We already knew that organs age at different rates, but it is unclear which ones have the biggest influence on lifespan, says Hamilton Se-Hwee Oh at the Icahn School of Medicine at Mount Sinai in New York.
So, Oh and his colleagues analysed the levels of nearly 3000 proteins in blood samples collected from more than 44,000 people who enrolled in the UK Biobank study when they were between 40 and 70 years old.
Using genetic data from past studies, the team was able to build a picture of where these proteins were in the body, pinpointing dozens of proteins that are especially abundant in 11 areas: the immune system, heart, brain, liver, lungs, muscles, pancreas, kidneys, gut and fat tissue. The high levels of these proteins indicate they are important in the proper functioning of these organs and body systems.

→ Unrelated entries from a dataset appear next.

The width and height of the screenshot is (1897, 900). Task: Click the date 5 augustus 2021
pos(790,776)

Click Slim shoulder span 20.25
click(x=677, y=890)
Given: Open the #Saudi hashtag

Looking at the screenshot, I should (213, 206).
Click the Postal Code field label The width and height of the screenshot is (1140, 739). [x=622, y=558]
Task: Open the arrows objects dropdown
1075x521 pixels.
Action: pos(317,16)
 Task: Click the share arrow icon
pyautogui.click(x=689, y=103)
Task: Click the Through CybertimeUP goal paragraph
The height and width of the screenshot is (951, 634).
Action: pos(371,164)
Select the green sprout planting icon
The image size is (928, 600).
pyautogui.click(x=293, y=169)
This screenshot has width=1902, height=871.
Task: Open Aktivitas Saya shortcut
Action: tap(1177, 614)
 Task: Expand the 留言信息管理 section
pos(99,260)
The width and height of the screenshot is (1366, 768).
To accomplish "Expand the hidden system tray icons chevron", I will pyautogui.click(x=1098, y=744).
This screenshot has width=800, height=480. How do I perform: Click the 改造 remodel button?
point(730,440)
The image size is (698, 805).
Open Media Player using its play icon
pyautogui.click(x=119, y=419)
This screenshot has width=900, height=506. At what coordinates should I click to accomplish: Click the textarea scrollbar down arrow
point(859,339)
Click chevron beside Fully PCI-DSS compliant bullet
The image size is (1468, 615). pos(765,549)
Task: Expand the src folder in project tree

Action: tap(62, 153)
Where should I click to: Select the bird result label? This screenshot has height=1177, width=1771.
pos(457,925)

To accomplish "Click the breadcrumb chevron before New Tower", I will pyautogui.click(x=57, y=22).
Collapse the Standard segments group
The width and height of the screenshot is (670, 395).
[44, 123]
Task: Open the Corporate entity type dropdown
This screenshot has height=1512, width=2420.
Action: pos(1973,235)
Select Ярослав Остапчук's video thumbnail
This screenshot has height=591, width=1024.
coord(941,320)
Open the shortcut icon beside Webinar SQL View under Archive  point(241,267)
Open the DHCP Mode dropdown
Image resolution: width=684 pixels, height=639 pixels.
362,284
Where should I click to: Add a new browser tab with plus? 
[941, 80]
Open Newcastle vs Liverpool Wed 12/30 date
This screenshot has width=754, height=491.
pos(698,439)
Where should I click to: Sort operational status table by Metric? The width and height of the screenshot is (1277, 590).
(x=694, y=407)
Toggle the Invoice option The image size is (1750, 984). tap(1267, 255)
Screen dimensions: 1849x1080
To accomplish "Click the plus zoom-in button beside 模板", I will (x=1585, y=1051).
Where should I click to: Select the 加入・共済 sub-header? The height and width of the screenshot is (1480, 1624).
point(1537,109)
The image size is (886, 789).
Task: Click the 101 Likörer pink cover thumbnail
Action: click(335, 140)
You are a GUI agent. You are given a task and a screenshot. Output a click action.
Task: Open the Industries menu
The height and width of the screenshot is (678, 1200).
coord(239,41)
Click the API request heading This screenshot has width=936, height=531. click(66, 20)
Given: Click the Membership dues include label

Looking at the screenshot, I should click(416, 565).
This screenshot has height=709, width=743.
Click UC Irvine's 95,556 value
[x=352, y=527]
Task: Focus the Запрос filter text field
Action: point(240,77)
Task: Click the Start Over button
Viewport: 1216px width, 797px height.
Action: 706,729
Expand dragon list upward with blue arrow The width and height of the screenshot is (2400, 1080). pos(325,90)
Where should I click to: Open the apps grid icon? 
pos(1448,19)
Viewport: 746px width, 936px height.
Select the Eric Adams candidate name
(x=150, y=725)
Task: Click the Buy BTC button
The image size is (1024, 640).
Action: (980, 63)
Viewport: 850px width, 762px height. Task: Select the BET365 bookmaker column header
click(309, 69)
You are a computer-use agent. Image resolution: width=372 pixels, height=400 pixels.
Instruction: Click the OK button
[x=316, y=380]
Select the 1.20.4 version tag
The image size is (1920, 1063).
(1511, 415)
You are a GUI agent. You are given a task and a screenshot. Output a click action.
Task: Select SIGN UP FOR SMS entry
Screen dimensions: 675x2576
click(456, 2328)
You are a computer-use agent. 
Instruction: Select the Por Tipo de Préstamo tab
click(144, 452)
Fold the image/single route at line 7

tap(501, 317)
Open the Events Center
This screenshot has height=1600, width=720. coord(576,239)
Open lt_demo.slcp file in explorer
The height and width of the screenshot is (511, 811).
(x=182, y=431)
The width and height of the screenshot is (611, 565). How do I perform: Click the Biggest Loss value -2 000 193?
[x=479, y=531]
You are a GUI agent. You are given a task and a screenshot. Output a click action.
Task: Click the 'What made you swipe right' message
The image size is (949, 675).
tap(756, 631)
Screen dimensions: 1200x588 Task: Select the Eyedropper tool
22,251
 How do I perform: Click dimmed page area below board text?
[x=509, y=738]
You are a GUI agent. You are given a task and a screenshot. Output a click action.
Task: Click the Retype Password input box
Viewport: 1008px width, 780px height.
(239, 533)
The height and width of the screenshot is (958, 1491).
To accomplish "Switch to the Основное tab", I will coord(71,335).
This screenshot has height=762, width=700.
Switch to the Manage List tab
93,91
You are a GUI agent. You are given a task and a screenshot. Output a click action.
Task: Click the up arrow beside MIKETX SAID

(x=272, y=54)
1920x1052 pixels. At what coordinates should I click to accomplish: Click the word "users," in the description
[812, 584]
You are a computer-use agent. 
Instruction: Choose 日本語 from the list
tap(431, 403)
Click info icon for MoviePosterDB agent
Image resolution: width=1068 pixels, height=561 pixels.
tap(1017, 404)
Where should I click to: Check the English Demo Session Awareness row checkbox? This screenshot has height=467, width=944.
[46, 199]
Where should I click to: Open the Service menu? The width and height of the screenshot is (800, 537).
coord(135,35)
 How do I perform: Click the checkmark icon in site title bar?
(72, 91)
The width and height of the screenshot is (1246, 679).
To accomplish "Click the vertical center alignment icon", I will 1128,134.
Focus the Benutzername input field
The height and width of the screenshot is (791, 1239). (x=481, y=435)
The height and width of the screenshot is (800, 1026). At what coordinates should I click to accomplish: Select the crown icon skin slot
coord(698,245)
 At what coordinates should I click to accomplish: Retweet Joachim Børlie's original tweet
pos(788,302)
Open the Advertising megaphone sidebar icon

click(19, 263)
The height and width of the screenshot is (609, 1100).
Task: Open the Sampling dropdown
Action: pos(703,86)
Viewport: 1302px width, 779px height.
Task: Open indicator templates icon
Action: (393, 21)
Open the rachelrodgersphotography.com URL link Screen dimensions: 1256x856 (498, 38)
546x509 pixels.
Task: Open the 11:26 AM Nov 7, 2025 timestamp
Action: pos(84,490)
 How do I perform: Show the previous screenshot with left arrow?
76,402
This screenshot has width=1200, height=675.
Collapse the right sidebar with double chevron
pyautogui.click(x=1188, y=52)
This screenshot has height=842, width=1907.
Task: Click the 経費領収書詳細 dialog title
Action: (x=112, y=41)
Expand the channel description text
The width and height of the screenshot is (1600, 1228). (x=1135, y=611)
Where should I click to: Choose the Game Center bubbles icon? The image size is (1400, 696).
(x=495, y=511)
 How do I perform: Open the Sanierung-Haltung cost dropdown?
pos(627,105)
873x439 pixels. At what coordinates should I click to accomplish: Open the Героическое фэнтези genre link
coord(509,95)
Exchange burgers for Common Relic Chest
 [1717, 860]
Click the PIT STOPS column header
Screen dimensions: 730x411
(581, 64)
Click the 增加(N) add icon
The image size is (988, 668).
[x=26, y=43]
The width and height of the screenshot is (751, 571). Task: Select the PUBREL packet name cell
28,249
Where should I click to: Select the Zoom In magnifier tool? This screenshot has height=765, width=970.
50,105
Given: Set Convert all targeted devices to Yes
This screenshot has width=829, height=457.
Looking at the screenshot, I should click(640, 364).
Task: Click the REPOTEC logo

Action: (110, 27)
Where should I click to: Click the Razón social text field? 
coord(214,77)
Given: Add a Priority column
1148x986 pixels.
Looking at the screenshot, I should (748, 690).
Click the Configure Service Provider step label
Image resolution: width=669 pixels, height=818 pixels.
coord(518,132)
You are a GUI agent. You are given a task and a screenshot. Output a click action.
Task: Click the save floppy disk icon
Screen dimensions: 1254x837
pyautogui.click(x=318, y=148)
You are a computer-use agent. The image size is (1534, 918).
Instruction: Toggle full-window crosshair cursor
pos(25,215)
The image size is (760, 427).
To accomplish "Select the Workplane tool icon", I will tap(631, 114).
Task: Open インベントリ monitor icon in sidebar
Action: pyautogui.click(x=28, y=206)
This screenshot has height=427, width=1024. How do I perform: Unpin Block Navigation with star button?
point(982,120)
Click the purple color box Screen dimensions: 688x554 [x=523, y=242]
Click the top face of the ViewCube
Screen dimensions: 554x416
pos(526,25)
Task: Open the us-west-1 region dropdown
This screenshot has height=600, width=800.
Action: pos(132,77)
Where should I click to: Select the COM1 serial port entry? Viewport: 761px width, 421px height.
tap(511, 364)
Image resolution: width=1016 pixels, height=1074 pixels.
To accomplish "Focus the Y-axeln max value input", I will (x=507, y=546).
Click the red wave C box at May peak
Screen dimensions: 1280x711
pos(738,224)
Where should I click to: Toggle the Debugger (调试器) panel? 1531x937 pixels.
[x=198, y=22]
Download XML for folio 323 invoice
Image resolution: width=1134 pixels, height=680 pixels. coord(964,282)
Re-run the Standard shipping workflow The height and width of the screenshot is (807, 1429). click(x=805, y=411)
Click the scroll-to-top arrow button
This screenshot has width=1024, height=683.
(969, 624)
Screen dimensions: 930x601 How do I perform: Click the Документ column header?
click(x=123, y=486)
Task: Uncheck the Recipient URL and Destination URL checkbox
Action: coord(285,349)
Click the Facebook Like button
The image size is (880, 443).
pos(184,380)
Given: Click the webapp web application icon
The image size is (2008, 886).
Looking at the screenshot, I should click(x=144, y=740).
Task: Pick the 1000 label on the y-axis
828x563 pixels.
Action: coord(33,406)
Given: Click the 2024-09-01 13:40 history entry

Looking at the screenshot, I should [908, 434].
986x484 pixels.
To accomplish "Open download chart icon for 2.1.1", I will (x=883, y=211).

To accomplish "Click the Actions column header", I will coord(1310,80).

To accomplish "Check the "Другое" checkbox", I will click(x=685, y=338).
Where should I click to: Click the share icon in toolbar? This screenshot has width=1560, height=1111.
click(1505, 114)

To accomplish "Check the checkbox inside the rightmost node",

Next, the team trained machine-learning models to guess how old the participants were based on data from about half of them, creating a separate model for each of the 11 parts of the body. While these estimations generally matched the participants’ ages fairly well, some models overestimated or underestimated it, supporting the idea that organs age at different rates, says Oh.
The researchers used the trained models to predict the organ and immune system ages of the remaining half of the participants, who were followed for an average of 11 years after their blood was sampled.
Oh and his colleagues found that having one prematurely aged organ, or an aged immune system, was linked to a 1.5- to 3-fold increased risk of death during the follow-up period, with the risk rising alongside the number of aged areas.
For the most part, having organs like a heart or lungs that appeared to be substantially younger than expected wasn’t linked to a reduced risk of death during the study period. The exceptions were those with the most youthful brains or immune systems, whose risk of death was reduced by about 40 per cent – rising to 56 per cent if both of these parts of the body were particularly youthful.
“The brain and immune system coordinate a lot of other things around the body, so if those go wrong, it’s not too surprising they might have outsized effects on lifespan,” says Alan Cohen at Columbia University in New York.
But it is unlikely that protein markers perfectly reflect the ageing process, says Cohen. “We may have incomplete knowledge of what proteins really come from what organs, and the proteins from a given organ might be better represented in the blood than other organs; that could be why certain organs pop out as more important,” he says.
What’s more, the participants were mainly wealthy and of European ancestry, so further studies involving more ethnically and economically diverse people should verify the findings, says Richard Siow at King’s College London. Oh says the team is planning research that addresses this.
Even if the findings hold true, we don’t have ways to specifically reduce ageing of the brain and immune system, says Oh. However, identifying markers of brain and immune ageing could help to develop drugs that target these to boost longevity.